*** Texte fourni ***
Les communistes constataient qu’après la guerre de 1914-1918, « les pays coloniaux et semi-coloniaux, profitant de l’affaiblissement des Etats impérialistes, obtiennent une plus grande indépendance économique. »[40]
Dans L’impérialisme, Lénine évoque comme positions différentes :
- les puissances impérialistes
- les colonies (administration directe par la métropole)
- des « formes variées de pays dépendants », dont les « semi-colonies » et d’autres formes moins dépendantes
La spécificité de la notion de semi-colonie parmi les pays dépendants n’est pas définie précisément. Cela semble décrire une rivalité entre impérialistes pour coloniser. Par exemple Lénine dit que la Perse, la Chine et la Turquie sont des semi-colonies, et dit par ailleurs qu’elles sont en voie de devenir des colonies.
Dans les autres formes de pays dépendants, il cite l’Argentine et le Portugal. Or par ailleurs, le Portugal est aussi cité parmi les puissances coloniales. De fait Lénine ne semble pas se préoccuper d’établir une classification rigide entre deux « camps », dominant et dominé, mais plutôt de décrire tous les rapports de domination.
Internationalisme et défaitisme révolutionnaire
Avant 1914, Lénine semble encore prolonger des positionnements comme ceux de Marx et Engels au 19ème siècle. Il voyait la guerre de la Russie contre le Japon (1904) comme une « guerre coloniale, qui s’est transformée en guerre entre l’ancien et le nouveau monde bourgeois »[41], et il vantait le « rôle historiquement progressiste » du Japon, tout en affirmant qu’il ne s’agissait pas d’un soutien à « l’impérialisme japonais ».
Quand éclate la guerre de 1914-1918, les socialistes se joignent au chauvinisme ambiant, par opportunisme envers leur bourgeoisie. Parmi la minorité qui refuse, les positions sont diverses. Certains veulent un retour à la paix et la réconciliation de tous les socialistes (les « centristes »). Les révolutionnaires, eux, avaient pour point commun de vouloir « transformer la guerre impérialiste en guerre civile », et estimaient que l’Internationale avait éclaté de fait.
Lénine lance le mot d’ordre de « défaitisme révolutionnaire » d’abord pour la Russie[42], en reprenant l’argument classique pour la défaite du tsarisme en tant que régime particulièrement réactionnaire. Beaucoup lui rétorquent alors que l’on ne peut pas souhaiter la victoire de l’Allemagne. Lénine répond en appliquant ce mot d’ordre à tous les pays, et en invoquant d’autres arguments :
- « L’action révolutionnaire en temps de guerre contre son propre gouvernement implique nécessairement de faciliter sa défaite »[43]
- « Les défaites facilitent la tâche de la classe révolutionnaire »[44]. Lénine se basait notamment sur l’exemple de la Commune de Paris et de la défaite de la Russie face au Japon (1905).
*** Matériel fourni ***
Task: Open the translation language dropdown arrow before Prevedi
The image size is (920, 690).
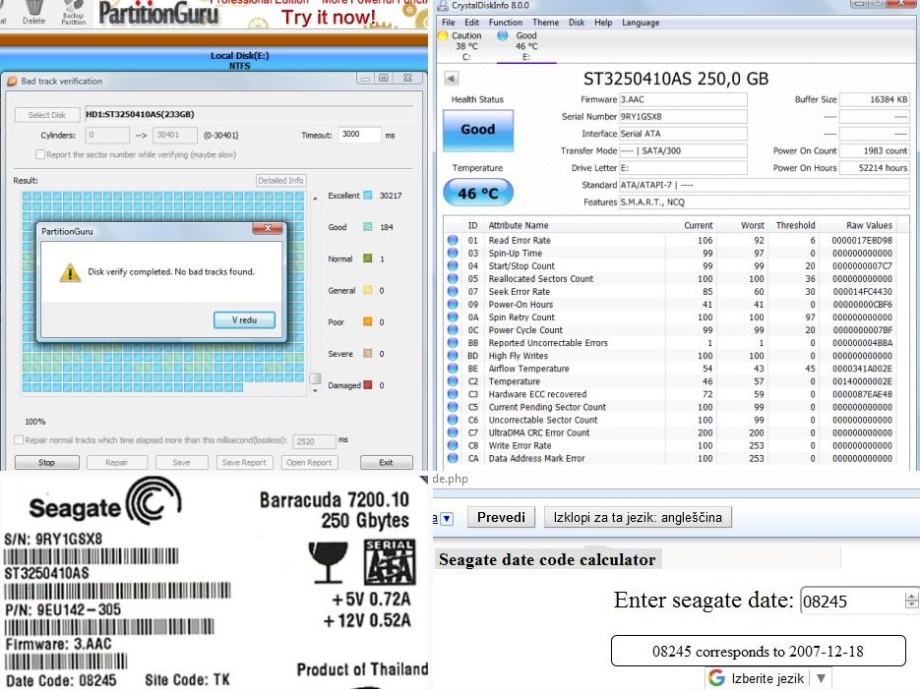Action: click(x=447, y=518)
***
Quels pays Lénine désigne-t-il comme des semi-colonies selon le texte sur Lénine et l'impérialisme ?

Résultat final » La Perse, la Chine et la Turquie.